We also learn a bit more about Akitsu, mainly his social problems that become a big problem when Akitsu is challenged by a young ronin looking for trouble. However, we discover that he is the kind of guy who sends money to his family and takes his young sister, Saohi, around town when she visits him. He’s also the kind of guy who sees a job through and defends a friend with his life even if it means getting injured, which is what happened when a gangster comes to pay the Elder a visit.
Then Akitsu meets and befriends an older man who Yaichi doesn’t trust. Little does he know, however, that this man named Yagi will make Yaichi come face-to-face with his own past and the mysteries involving him and the boy named Seinoshin. Oh yeah, better believe things get very interesting as the plot thickens and the truth is finally revealed.

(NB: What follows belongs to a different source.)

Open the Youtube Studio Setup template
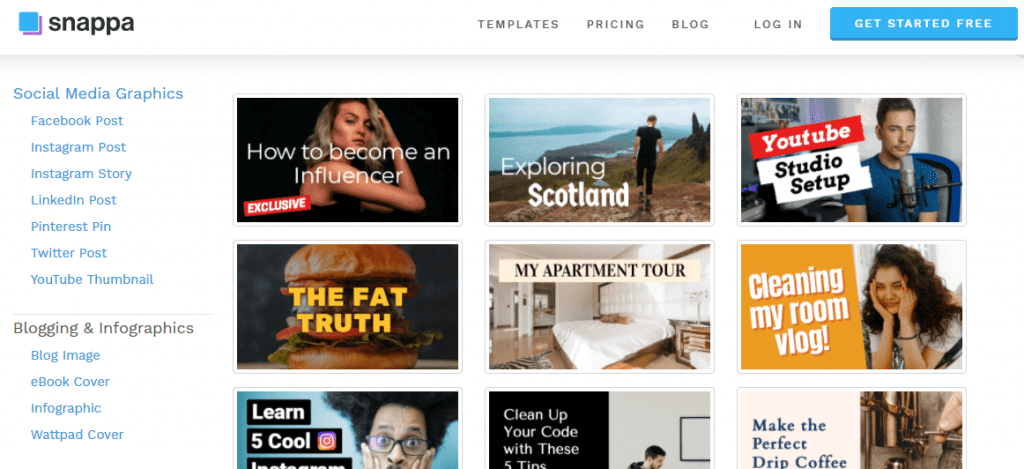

House of Five Leaves has its warm and humorous moments and each of the characters are actually intriguing despite the fact that the series reveals very little about them. Still, what we do learn about Ume, Matsu and Otake make them all the more likeable in the long run. It’s also great to see that the series managed to capture the visual presence that Natsume Ono brought to her manga. Her art is rather crude at times but that’s what makes it different and different can be a very good thing.
Add a beautiful soundtrack and some great voice acting from an impressive cast that includes Daisuke Namikawa and you have a series that not only looks good but is also easy on the ears. However, the best part is that Director knew how to tell this grand story well enough that if you’ve read the manga you will see how close it is to the source material.
The Complete Series of House of Five Leaves is an unforgettable and deeply engaging anime series that is unique from other Edo period stories we have seen before as it not brings Edo to life but also tells us a brilliant story. Like the manga that inspired it, the series is filled with appealing characters, fantastic animation and a wonderfully written story that makes this one a real Must Have for any anime enthusiast or a fan of Natsume Ono’s manga.
DVD REVIEW BREAKDOWN
In Edo period Japan, a young ronin named Akitsu who is looking for work as a bodyguard finds employment with the handsome and mysterious Yaichi who is leader of a band of kidnappers called the Five Leaves. Despite what they do, however, Akitsu finds friendship with the members of the Five Leaves and a mystery that surround Yaichi whose past returns to haunt him.
VIDEO QUALITY: A
The animation is faithful to Natsume Ono’s unique and original artwork and that’s a very good thing seeing as it makes for a visually interesting anime series. Although it’s not available on Blu-ray, the series still manages to shine on DVD either way.
AUDIO QUALITY: A
The original score in the series is a feast for the ears and you will absolutely love the opening theme song, “Sign of Love” by immi that has become a favorite in the halls of this office. On top of that, the voice acting is simply stellar with Daisuke Namikawa, Takahiro Sakurai and Fuyuko Ohuro standing out among an excellent cast. There’s no English dub just in case you were wondering.
The Premium Edition set not only includes the awesome double-sided box with great artwork but also a 36-page hardcover book that contains great artwork, storyboards, episode synopsis, character profiles and glossary of terms that is worth a glance. The second disc comes with some extras such as a few trailers and the clean opening and closing animation.
An deep and utterly engaging anime series from intriguing start to satisfying finish, the Complete Series of House of Five Leaves deserves to be in your collection especially if you have been looking for a series that brilliantly captures the feel of a good manga series. This series definitely deserves to be in your growing anime collection.